> [Source material]:
○ ○ ○ ○ ○ ○ ○

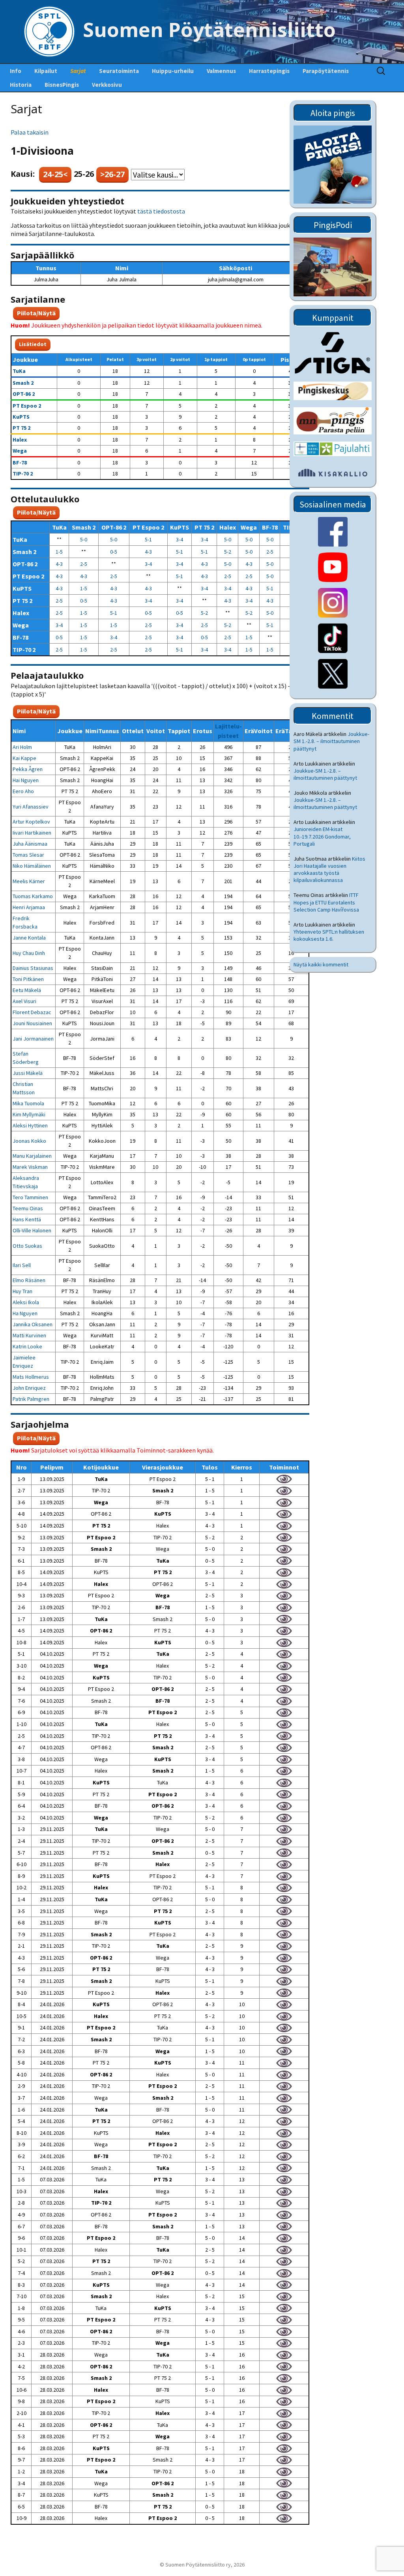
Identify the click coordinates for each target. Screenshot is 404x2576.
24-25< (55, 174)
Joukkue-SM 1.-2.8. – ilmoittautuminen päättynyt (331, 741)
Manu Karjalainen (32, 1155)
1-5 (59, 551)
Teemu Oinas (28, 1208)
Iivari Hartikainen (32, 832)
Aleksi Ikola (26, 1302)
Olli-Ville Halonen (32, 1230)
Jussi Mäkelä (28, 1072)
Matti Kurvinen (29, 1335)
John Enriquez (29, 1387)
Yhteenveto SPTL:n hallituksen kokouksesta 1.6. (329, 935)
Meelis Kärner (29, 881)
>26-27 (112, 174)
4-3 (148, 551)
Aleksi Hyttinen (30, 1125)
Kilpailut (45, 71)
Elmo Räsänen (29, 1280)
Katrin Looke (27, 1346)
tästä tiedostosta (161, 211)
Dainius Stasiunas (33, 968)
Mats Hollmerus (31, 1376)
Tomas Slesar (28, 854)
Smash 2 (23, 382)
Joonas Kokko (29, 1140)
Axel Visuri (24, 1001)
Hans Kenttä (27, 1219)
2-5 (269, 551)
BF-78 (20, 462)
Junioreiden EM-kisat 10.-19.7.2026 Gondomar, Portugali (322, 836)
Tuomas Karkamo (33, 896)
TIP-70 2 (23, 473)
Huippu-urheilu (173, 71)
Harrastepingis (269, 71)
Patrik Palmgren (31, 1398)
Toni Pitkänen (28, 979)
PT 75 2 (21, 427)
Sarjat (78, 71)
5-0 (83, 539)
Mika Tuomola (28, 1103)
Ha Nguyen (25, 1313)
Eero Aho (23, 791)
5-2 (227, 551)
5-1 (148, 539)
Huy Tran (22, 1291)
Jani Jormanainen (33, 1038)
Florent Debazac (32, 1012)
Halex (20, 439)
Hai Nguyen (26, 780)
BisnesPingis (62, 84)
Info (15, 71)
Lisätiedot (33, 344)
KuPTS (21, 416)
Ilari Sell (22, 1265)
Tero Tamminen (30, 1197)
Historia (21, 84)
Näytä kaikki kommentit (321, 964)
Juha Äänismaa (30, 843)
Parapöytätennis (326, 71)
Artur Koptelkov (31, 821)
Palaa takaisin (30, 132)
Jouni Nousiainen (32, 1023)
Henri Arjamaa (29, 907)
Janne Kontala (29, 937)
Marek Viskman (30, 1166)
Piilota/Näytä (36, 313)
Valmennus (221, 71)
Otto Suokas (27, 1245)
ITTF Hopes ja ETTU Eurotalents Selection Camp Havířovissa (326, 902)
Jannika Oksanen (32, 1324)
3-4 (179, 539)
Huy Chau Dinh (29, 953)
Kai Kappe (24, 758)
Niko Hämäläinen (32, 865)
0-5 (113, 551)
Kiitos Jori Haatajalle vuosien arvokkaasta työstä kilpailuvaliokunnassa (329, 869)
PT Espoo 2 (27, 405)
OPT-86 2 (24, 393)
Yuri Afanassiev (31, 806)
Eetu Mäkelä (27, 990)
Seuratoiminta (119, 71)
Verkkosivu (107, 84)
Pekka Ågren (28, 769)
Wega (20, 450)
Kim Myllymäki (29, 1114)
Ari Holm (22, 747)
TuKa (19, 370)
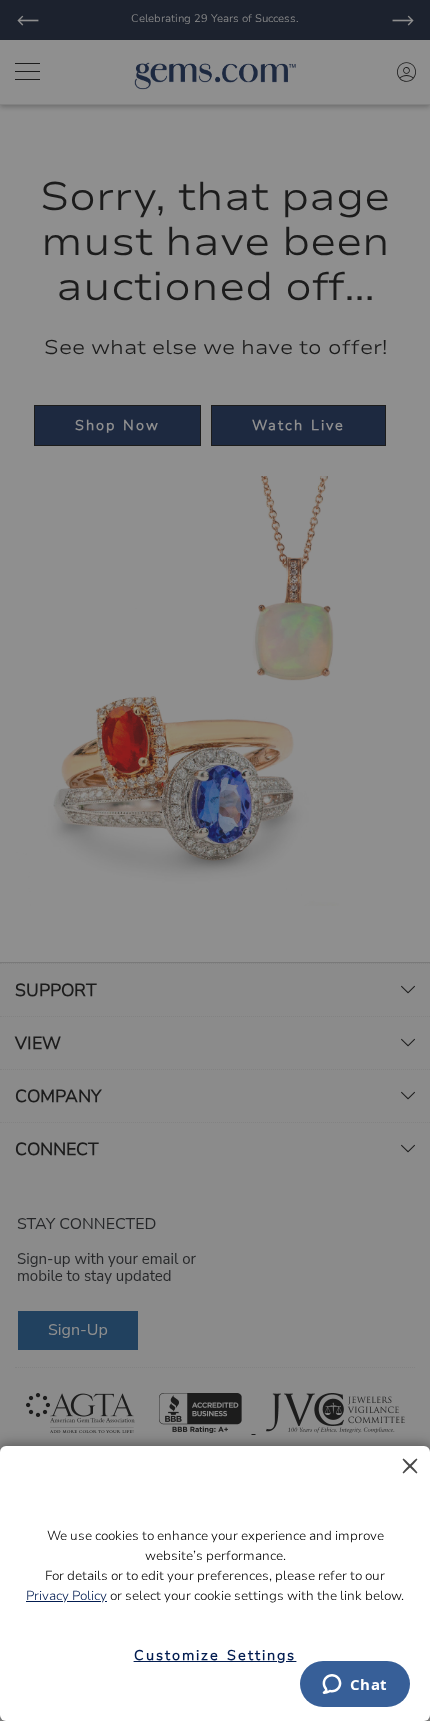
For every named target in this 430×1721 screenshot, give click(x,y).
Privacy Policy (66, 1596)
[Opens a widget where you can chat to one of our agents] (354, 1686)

○ ○ ○ ○ ○ ○ ○

> [The problem]: Output exactly the lines from the first line of the records through the line containing "Privacy Policy (66, 1596)". Leave out every picture.

> [Answer to the problem]:
Identify the click coordinates for each target. Screenshot is 404x2576.
24-25< (55, 174)
Joukkue-SM 1.-2.8. – ilmoittautuminen päättynyt (331, 741)
Manu Karjalainen (32, 1155)
1-5 (59, 551)
Teemu Oinas (28, 1208)
Iivari Hartikainen (32, 832)
Aleksi Ikola (26, 1302)
Olli-Ville Halonen (32, 1230)
Jussi Mäkelä (28, 1072)
Matti Kurvinen (29, 1335)
John Enriquez (29, 1387)
Yhteenveto SPTL:n hallituksen kokouksesta 1.6. (329, 935)
Meelis Kärner (29, 881)
>26-27 (112, 174)
4-3 (148, 551)
Aleksi Hyttinen (30, 1125)
Kilpailut (45, 71)
Elmo Räsänen (29, 1280)
Katrin Looke (27, 1346)
tästä tiedostosta (161, 211)
Dainius Stasiunas (33, 968)
Mats Hollmerus (31, 1376)
Tomas Slesar (28, 854)
Smash 2 (23, 382)
Joonas Kokko (29, 1140)
Axel Visuri (24, 1001)
Hans Kenttä (27, 1219)
2-5 (269, 551)
BF-78 (20, 462)
Junioreiden EM-kisat 10.-19.7.2026 Gondomar, Portugali (322, 836)
Tuomas Karkamo (33, 896)
TIP-70 2 (23, 473)
Huippu-urheilu (173, 71)
Harrastepingis (269, 71)
Patrik Palmgren (31, 1398)
Toni Pitkänen (28, 979)
PT 75 2 (21, 427)
Sarjat (78, 71)
5-0 (83, 539)
Mika Tuomola (28, 1103)
Ha Nguyen (25, 1313)
Eero Aho (23, 791)
5-2 (227, 551)
5-1 (148, 539)
Huy Tran (22, 1291)
Jani Jormanainen (33, 1038)
Florent Debazac (32, 1012)
Halex (20, 439)
Hai Nguyen (26, 780)
BisnesPingis (62, 84)
Info (15, 71)
Lisätiedot (33, 344)
KuPTS (21, 416)
Ilari Sell (22, 1265)
Tero Tamminen (30, 1197)
Historia (21, 84)
Näytä kaikki kommentit (321, 964)
Juha Äänismaa (30, 843)
Parapöytätennis (326, 71)
Artur Koptelkov (31, 821)
Palaa takaisin (30, 132)
Jouni Nousiainen (32, 1023)
Henri Arjamaa (29, 907)
Janne Kontala (29, 937)
Marek Viskman (30, 1166)
Piilota/Näytä (36, 313)
Valmennus (221, 71)
Otto Suokas (27, 1245)
ITTF Hopes ja ETTU Eurotalents Selection Camp Havířovissa (326, 902)
Jannika Oksanen (32, 1324)
3-4 (179, 539)
Huy Chau Dinh (29, 953)
Kai Kappe (24, 758)
Niko Hämäläinen (32, 865)
0-5 (113, 551)
Kiitos Jori Haatajalle vuosien arvokkaasta työstä kilpailuvaliokunnassa (329, 869)
PT Espoo 2 (27, 405)
OPT-86 2 (24, 393)
Yuri Afanassiev (31, 806)
Eetu Mäkelä (27, 990)
Seuratoiminta (119, 71)
Verkkosivu (107, 84)
Pekka Ågren (28, 769)
Wega (20, 450)
Kim Myllymäki (29, 1114)
Ari Holm (22, 747)
TuKa (19, 370)
For every named target in this 430×1721 screenshot, give click(x,y).
Privacy Policy (66, 1596)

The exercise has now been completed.